(Records excerpted from a collection)
_ _ _ _
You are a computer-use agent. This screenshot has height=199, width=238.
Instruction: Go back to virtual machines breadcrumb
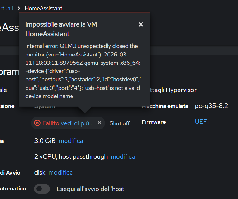pos(6,8)
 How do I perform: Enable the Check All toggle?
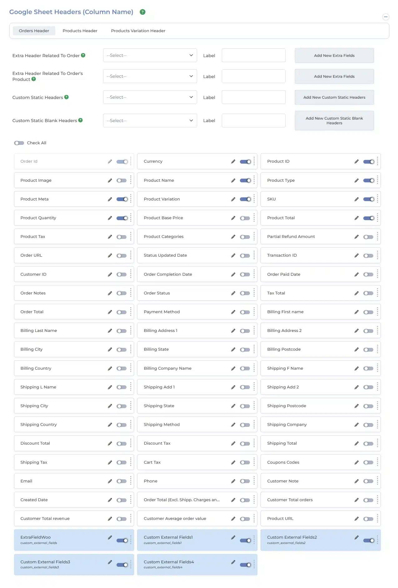tap(19, 143)
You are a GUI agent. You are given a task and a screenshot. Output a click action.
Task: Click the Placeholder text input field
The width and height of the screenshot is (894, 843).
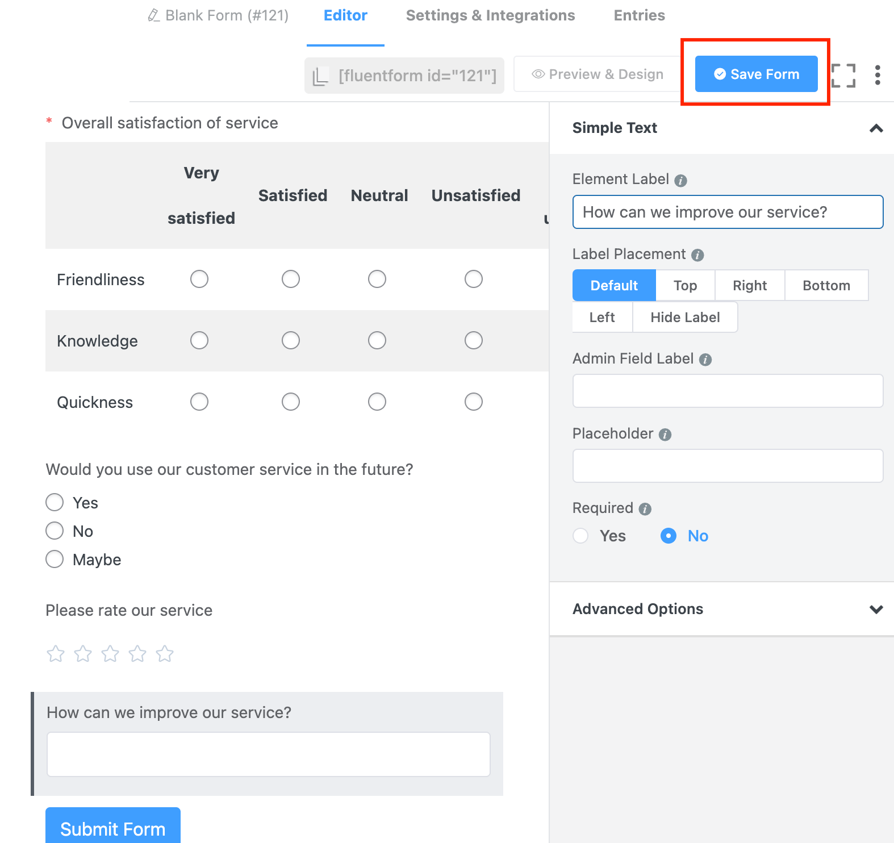pyautogui.click(x=728, y=466)
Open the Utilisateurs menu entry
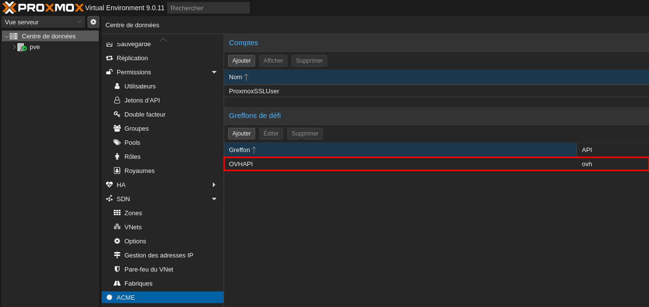Viewport: 649px width, 307px height. click(140, 86)
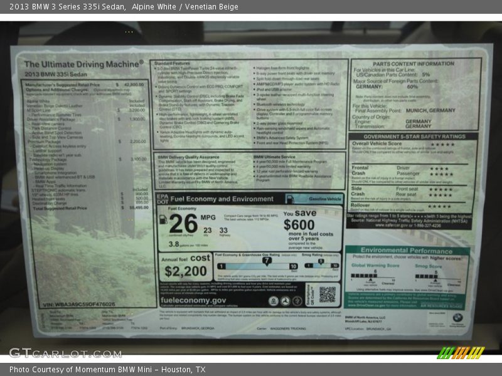Viewport: 502px width, 376px height.
Task: Click the EPA logo icon
Action: coord(162,197)
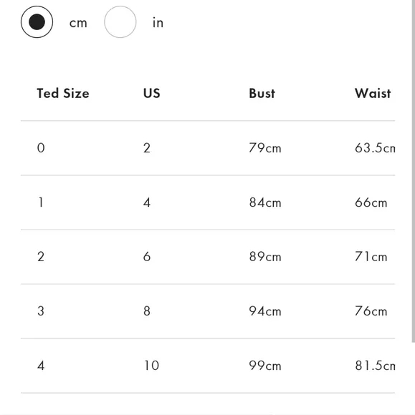The height and width of the screenshot is (415, 415).
Task: Click the US size 10 cell
Action: point(152,366)
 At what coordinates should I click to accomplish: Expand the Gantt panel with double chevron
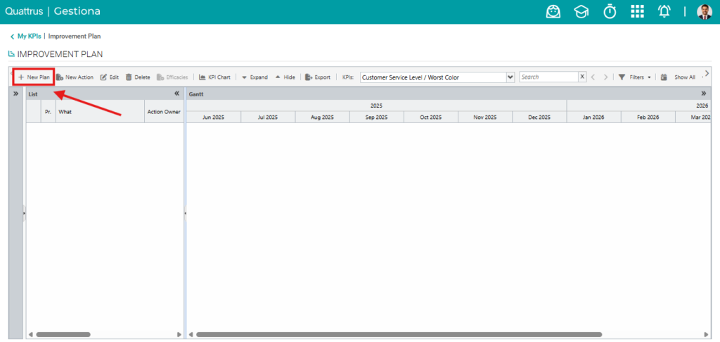point(703,94)
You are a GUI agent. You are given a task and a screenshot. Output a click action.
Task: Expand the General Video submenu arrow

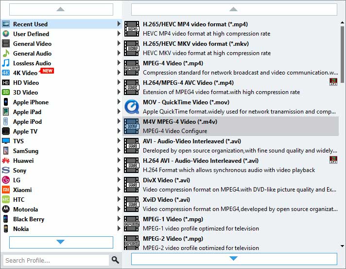click(119, 44)
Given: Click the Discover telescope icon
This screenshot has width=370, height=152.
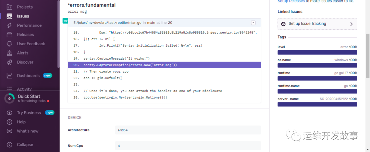Looking at the screenshot, I should click(x=10, y=62).
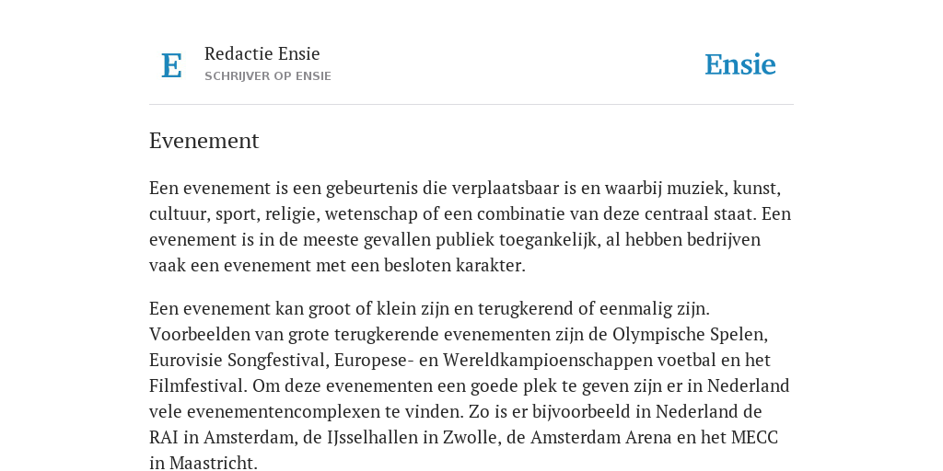
Task: Click the word 'Filmfestival'
Action: click(199, 385)
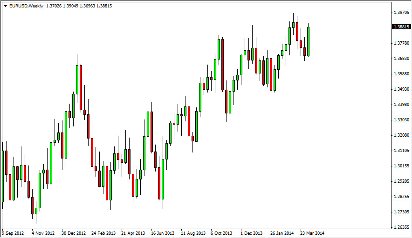
Task: Click the 1.33030 price scale label
Action: 401,120
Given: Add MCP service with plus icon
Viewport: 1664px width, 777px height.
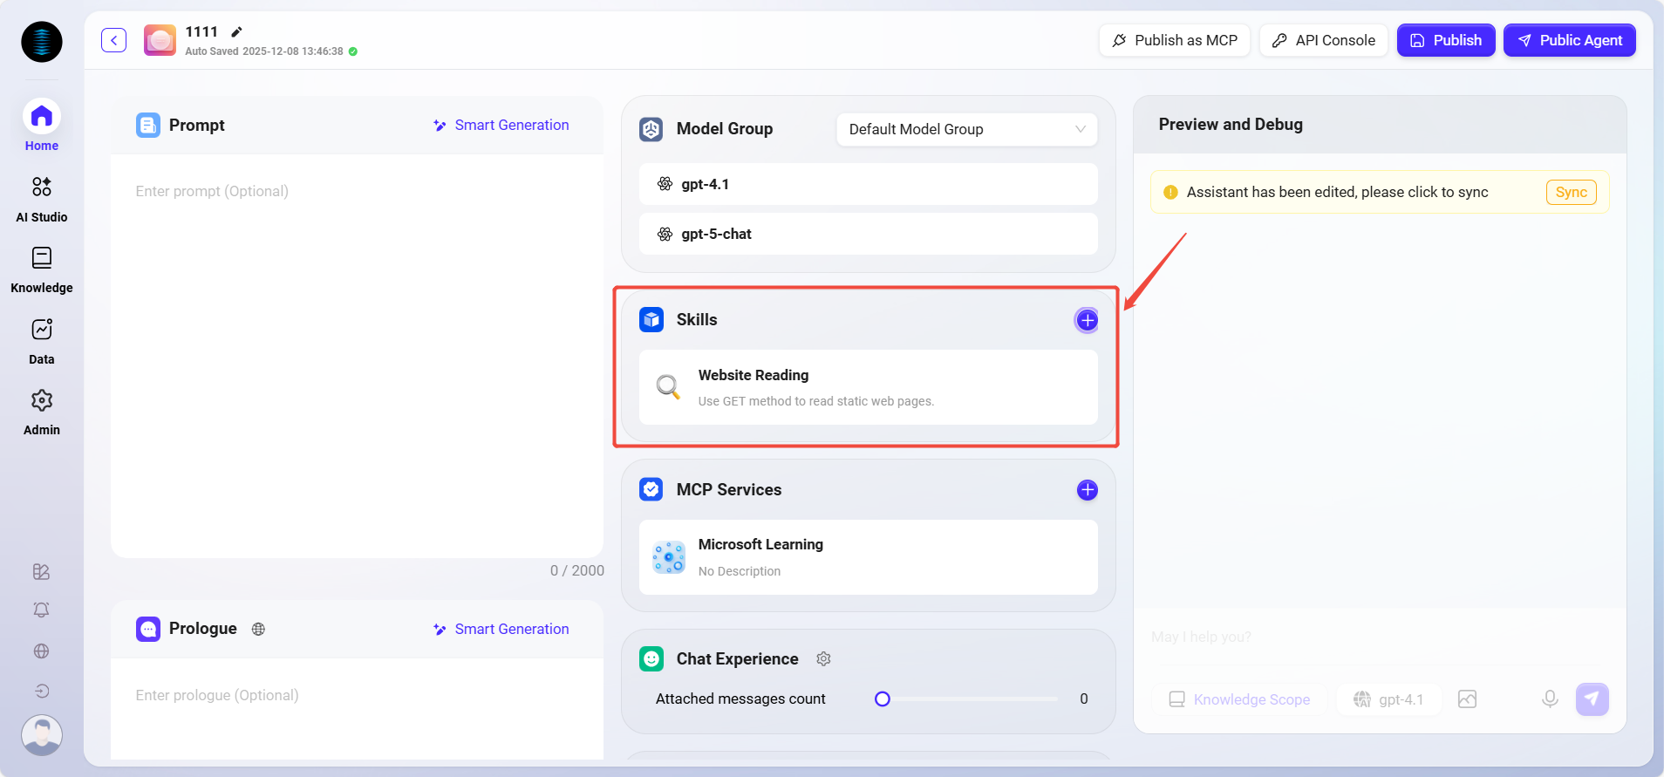Looking at the screenshot, I should pos(1087,490).
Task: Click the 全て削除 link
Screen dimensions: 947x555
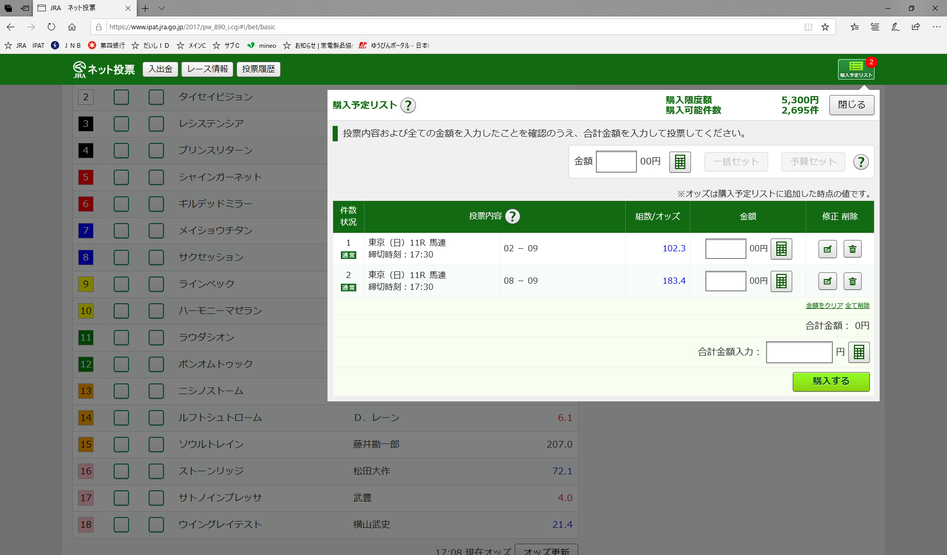Action: click(857, 306)
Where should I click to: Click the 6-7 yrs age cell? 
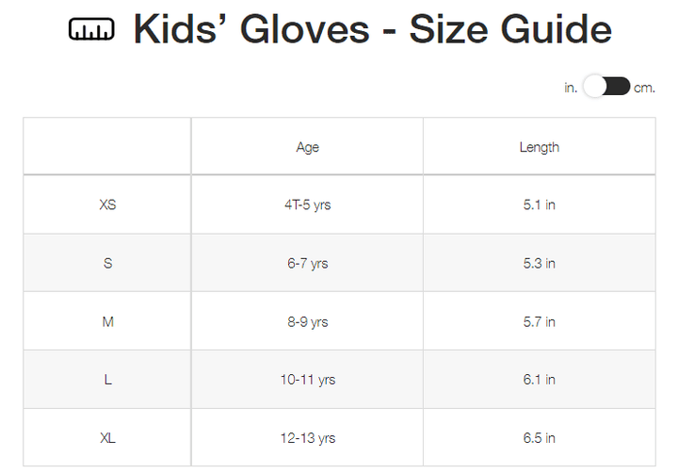307,264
_ _ _ _
* **TASK PROMPT**
From the line with "Task: Expand the General Video submenu arrow" to the final line of the entries above, reproduce each line exactly and nothing else; the pictures stay out.

* **EXERCISE OUTPUT**
Task: Expand the General Video submenu arrow

click(119, 44)
Given: Click the Discover telescope icon
This screenshot has width=370, height=152.
Looking at the screenshot, I should click(x=10, y=62).
Task: Click the word 'Filmfestival'
Action: click(199, 385)
Task: Click the 1.33030 price scale label
Action: 401,120
Given: Add MCP service with plus icon
Viewport: 1664px width, 777px height.
Looking at the screenshot, I should pos(1087,490).
Task: Click the 全て削除 link
Screen dimensions: 947x555
Action: click(857, 306)
Where should I click to: Click the 6-7 yrs age cell? 
307,264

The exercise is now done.